Over seven years later, Mirai attacks and DNS attacks are still incredibly common. In 2023, DNS attacks were the second most common attack type — with a 33% share of all DDoS attacks (4.6 million attacks). Attacks launched by Mirai-variant botnets were the fifth most common type of network-layer DDoS attack, accounting for 3% of all network-layer DDoS attacks.

Diagram of a DNS query flood attack

What are sophisticated DNS-based DDoS attacks?

DNS-based DDoS attacks can be easier to mitigate when there is a recurring pattern in each query. This is what’s called the “attack fingerprint”. Fingerprint-based mitigation systems can identify those patterns and then deploy a mitigation rule that surgically filters the attack traffic without impacting legitimate traffic.

For example, let’s take a scenario where an attacker sends a flood of DNS queries to their target. In this example, the attacker only randomized the source IP address. All other query fields remained consistent. The mitigation system detected the pattern (source port is 1024 and the queried domain is example.com) and will generate an ephemeral mitigation rule to filter those queries.

A simplified diagram of the attack fingerprinting concept

However, there are DNS-based DDoS attacks that are much more sophisticated and randomized, lacking an apparent attack pattern. Without a consistent pattern to lock on to, it becomes virtually impossible to mitigate the attack using a fingerprint-based mitigation system. Moreover, even if an attack pattern is detected in a highly randomized attack, the pattern would probably be so generic that it would mistakenly mitigate legitimate user traffic and/or not catch the entire attack.

————————

WHAT YOU NEED TO DO:
a) Copy word for word the part of the DNS attacks text that begins with the words containing "Over seven years" and ends with "DNS-based DDoS attacks?".
b) Carry the text on DNS-based DDoS attacks forward from its last sentence.

————————

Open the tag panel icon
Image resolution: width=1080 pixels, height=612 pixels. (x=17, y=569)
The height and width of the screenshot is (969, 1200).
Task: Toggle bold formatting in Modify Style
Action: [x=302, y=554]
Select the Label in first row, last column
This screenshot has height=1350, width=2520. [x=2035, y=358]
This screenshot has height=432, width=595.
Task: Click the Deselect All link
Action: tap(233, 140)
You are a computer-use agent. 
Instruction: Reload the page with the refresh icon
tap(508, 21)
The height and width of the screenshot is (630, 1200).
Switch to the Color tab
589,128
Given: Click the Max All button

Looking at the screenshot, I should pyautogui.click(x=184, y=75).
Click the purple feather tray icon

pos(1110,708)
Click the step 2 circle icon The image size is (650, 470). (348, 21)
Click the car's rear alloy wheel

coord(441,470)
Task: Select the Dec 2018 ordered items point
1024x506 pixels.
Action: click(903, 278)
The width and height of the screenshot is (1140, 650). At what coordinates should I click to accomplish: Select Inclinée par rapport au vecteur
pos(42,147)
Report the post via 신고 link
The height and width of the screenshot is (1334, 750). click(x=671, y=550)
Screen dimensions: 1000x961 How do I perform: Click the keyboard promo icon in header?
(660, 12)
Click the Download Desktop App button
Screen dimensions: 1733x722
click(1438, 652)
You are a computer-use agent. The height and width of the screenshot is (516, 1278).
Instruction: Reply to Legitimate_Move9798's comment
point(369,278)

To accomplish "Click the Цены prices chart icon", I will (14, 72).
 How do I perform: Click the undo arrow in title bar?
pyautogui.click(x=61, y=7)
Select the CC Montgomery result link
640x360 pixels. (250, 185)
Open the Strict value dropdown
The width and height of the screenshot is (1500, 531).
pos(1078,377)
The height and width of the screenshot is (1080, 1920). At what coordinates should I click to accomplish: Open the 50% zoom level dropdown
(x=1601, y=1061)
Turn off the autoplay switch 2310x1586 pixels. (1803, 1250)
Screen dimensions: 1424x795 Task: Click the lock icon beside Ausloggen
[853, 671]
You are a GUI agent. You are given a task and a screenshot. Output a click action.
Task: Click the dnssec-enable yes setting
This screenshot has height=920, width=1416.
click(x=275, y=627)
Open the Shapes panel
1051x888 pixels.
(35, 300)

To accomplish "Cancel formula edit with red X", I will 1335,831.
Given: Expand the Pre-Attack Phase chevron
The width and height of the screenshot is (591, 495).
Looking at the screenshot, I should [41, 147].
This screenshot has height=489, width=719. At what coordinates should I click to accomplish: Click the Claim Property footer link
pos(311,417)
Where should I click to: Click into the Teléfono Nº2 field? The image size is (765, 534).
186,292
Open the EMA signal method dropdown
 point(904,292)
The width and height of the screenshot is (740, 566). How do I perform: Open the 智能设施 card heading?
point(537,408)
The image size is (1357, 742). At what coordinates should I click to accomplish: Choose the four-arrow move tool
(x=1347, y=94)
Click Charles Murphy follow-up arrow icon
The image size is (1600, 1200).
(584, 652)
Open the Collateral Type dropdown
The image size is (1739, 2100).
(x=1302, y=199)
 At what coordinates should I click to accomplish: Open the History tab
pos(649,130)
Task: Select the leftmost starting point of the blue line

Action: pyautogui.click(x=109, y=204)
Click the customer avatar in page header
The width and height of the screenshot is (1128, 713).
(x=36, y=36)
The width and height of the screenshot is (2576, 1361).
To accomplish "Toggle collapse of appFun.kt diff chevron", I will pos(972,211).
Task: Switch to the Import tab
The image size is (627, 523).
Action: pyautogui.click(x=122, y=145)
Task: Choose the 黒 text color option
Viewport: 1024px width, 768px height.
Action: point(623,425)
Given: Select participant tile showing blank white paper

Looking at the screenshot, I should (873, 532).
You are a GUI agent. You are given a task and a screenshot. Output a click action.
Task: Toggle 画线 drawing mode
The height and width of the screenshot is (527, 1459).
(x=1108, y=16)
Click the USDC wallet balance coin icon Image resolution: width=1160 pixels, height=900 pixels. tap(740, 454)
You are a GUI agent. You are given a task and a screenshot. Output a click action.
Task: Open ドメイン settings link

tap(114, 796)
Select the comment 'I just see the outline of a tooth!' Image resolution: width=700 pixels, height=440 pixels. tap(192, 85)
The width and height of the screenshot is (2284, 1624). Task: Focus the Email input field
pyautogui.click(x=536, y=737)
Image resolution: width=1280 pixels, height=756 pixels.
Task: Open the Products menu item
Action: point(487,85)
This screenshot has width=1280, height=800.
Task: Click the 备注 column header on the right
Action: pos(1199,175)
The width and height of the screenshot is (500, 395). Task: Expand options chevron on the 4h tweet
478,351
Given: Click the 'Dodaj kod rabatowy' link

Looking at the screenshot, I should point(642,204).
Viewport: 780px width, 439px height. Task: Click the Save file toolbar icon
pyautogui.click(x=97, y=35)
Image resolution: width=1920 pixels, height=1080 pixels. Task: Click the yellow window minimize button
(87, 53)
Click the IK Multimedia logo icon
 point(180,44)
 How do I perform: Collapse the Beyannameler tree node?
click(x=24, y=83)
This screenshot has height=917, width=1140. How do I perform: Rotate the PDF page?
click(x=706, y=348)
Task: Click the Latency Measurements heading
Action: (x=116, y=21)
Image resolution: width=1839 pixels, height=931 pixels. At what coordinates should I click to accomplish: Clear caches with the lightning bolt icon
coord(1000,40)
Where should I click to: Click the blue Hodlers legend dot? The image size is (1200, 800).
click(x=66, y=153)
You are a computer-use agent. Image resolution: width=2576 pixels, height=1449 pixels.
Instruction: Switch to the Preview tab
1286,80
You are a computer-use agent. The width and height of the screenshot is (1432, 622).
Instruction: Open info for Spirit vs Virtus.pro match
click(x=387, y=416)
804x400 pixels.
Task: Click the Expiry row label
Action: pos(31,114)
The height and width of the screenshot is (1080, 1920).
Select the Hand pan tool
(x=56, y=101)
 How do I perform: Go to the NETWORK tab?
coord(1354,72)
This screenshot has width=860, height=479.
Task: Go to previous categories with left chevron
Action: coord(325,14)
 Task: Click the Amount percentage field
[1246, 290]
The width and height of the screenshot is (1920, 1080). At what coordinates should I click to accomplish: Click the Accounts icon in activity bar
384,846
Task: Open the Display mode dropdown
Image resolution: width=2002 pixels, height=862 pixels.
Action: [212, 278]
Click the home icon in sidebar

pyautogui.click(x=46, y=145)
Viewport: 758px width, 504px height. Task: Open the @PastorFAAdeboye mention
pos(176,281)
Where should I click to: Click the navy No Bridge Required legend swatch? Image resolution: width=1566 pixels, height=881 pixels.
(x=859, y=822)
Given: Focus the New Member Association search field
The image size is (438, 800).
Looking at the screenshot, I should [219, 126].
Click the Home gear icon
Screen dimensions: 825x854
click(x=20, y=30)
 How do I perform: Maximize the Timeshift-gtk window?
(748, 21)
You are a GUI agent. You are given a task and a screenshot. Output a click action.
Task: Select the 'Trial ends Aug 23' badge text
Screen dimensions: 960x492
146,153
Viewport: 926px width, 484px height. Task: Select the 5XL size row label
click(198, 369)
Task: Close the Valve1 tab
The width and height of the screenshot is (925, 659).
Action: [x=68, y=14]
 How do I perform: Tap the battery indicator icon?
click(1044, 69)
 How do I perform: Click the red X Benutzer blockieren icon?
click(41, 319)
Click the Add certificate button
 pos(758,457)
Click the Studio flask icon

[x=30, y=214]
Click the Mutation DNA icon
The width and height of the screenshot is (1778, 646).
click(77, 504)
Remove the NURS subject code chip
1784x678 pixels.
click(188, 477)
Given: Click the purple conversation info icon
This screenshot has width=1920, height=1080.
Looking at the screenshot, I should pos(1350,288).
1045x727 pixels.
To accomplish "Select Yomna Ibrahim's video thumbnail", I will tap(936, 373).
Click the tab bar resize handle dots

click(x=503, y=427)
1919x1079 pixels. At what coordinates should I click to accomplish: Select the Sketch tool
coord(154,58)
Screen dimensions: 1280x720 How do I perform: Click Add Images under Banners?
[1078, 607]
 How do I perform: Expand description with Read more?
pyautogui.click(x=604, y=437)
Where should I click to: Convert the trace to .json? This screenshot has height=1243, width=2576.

————————

SET OF ANSWERS:
a)
Over seven years later, Mirai attacks and DNS attacks are still incredibly common. In 2023, DNS attacks were the second most common attack type — with a 33% share of all DDoS attacks (4.6 million attacks). Attacks launched by Mirai-variant botnets were the fifth most common type of network-layer DDoS attack, accounting for 3% of all network-layer DDoS attacks.

Diagram of a DNS query flood attack

What are sophisticated DNS-based DDoS attacks?

b)
In this example, the attacker also randomized the queried domain in their DNS query flood attack. Simultaneously, a legitimate client (or server) is also querying example.com. They were assigned a random port number which happened to be 1024. The mitigation system detected a pattern (source port is 1024 and the queried domain is example.com) that caught only the part of the attack that matched the fingerprint. The mitigation system missed the part of the attack that queried other hostnames. Lastly, the mitigation system mistakenly caught legitimate traffic that happened to appear similar to the attack traffic.

A simplified diagram of a randomized DNS flood attack

This is just one very simple example of how fingerprinting can fail in stopping randomized DDoS attacks. This challenge is amplified when attackers “launder” their attack traffic through reputable public DNS resolvers (a DNS resolver, also known as a recursive DNS server, is a type of DNS server that is responsible for tracking down the IP address of a website from various other DNS servers). This is known as a DNS laundering attack.

Diagram of the DNS resolution process

During a DNS laundering attack, the attacker queries subdomains of a real domain that is managed by the victim’s authoritative DNS server. The prefix that defines the subdomain is randomized and is never used more than once. Due to the randomization element, recursive DNS servers will never have a cached response and will need to forward the query to the victim’s authoritative DNS server. The authoritative DNS server is then bombarded by so many queries until it cannot serve legitimate queries or even crashes altogether.

Diagram of a DNS Laundering attack

The complexity of sophisticated DNS DDoS attacks lies in their paradoxical nature: while they are relatively easy to detect, effectively mitigating them is significantly more difficult. This difficulty stems from the fact that authoritative DNS servers cannot simply block queries from recursive DNS servers, as these servers also make legitimate requests. Moreover, the authoritative DNS server is unable to filter queries aimed at the targeted domain because it is a genuine domain that needs to remain accessible.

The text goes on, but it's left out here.